### Instructions to follow
No line before the one containing "The image size is (1568, 531)." is to be output; retype exactly that line and all lines that follow it to the end of the records.
*** Supplied records
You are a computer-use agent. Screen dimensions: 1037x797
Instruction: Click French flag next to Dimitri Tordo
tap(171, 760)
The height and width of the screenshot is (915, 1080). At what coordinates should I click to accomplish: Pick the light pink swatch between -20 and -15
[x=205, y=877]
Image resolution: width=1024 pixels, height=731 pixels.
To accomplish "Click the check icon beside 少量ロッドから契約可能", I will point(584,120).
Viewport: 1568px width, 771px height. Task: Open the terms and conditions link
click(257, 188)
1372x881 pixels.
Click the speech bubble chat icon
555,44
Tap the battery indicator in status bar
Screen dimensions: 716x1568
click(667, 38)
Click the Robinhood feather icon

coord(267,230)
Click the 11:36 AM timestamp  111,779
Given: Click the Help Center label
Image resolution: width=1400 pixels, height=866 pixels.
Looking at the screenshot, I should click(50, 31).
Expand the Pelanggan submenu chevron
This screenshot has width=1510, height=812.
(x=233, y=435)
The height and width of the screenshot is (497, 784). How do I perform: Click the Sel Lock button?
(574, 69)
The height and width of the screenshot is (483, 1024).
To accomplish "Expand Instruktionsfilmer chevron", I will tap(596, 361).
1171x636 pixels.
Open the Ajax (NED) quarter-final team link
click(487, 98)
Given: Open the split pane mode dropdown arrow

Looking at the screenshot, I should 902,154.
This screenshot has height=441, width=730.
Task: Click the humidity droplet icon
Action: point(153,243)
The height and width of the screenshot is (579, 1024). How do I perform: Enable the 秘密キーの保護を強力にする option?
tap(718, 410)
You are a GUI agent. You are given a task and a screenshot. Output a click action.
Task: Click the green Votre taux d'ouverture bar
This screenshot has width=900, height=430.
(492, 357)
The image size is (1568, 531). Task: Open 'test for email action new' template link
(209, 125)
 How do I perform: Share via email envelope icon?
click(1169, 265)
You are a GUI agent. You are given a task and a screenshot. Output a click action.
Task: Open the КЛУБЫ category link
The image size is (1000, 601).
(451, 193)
******
### Answer below
The image size is (1568, 531). Task: Open 'test for email action new' template link
(209, 125)
 How do I perform: Share via email envelope icon?
click(1169, 265)
You are a GUI agent. You are given a task and a screenshot. Output a click action.
Task: Open the КЛУБЫ category link
The image size is (1000, 601).
(451, 193)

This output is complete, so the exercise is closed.